Are there any test cases/pseudo code making a CNN updatable that don't use MNIST dataset with Keras? What about an updatable model that comes from a CreateML and the apple toolchain? The example project is particularly annoying, because it just quietly ignores the entire workflow required for munging inputs and outputs around and then just magically include a CNN + KNN pipeline mlmodel.
[Id: 9], Name: dense_2__activation__ (Type: softmax)
Updatable: False
Input blobs: [u'dense_2_output']
Output blobs: [u'digitProbabilities']
[Id: 8], Name: dense_2 (Type: innerProduct)
Updatable: False
Input blobs: [u'dense_1__activation___output']
Output blobs: [u'dense_2_output']
[Id: 7], Name: dense_1__activation__ (Type: activation)
Updatable: False
Input blobs: [u'dense_1_output']
Output blobs: [u'dense_1__activation___output']
[Id: 143], Name: 564 (Type: softmaxND)
Updatable: False
Input blobs: ['x']
Output blobs: ['var_564']
[Id: 142], Name: x (Type: innerProduct)
Updatable: True
Input blobs: ['input.143']
Output blobs: ['x']
[Id: 141], Name: input.143 (Type: reshapeStatic)
Updatable: False
Input blobs: ['558']
Output blobs: ['input.143']
People are here because they aren't using MNIST and trying to bumble around
builder.set_categorical_cross_entropy_loss(name="lossLayer", input="var_564") Traceback (most recent call last): File "

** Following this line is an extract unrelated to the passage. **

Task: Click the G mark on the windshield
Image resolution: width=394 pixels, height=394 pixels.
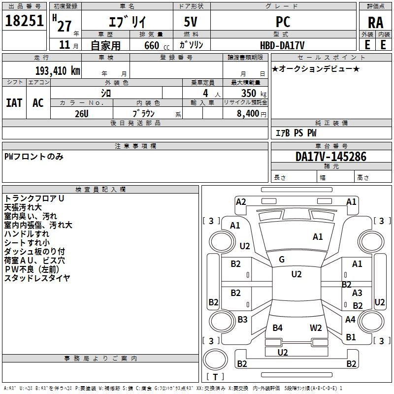Action: pos(282,260)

", line 1, in File "/opt/homebrew/lib/python3.11/site-packages/coremltools/models/neural_network/builder.py", line 997, in set_categorical_cross_entropy_loss raise ValueError( ValueError: Categorical Cross Entropy loss layer input (var_564) must be a softmax layer output.
(ML) Fix softmax after converting CoreML model becomes softmaxND
https://developer.apple.com/documentation/coreml/personalizing-a-model-with-on-device-updates
https://forums.developer.apple.com/forums/thread/727757
https://www.netguru.com/blog/on-device-training-with-core-ml-make-your-pancakes-healthy-again
https://forums.developer.apple.com/forums/thread/709704
https://github.com/apple/coremltools/issues/1714
https://stackoverflow.com/questions/56966477/ios-core-ml-updatetable-model-on-device-learning
https://github.com/apple/coremltools/blob/e3032bf28a5b46e398f1f99b9d4ae9e57a08ffdc/coremltools/models/neural_network/builder.py#L982
The recent versions of coremltools seem to reference a softmax layer as softmaxND, at least in the PyTorch converted models. Thus this condition should be updated as it makes adding a loss layer easier, instead of fancy workarounds.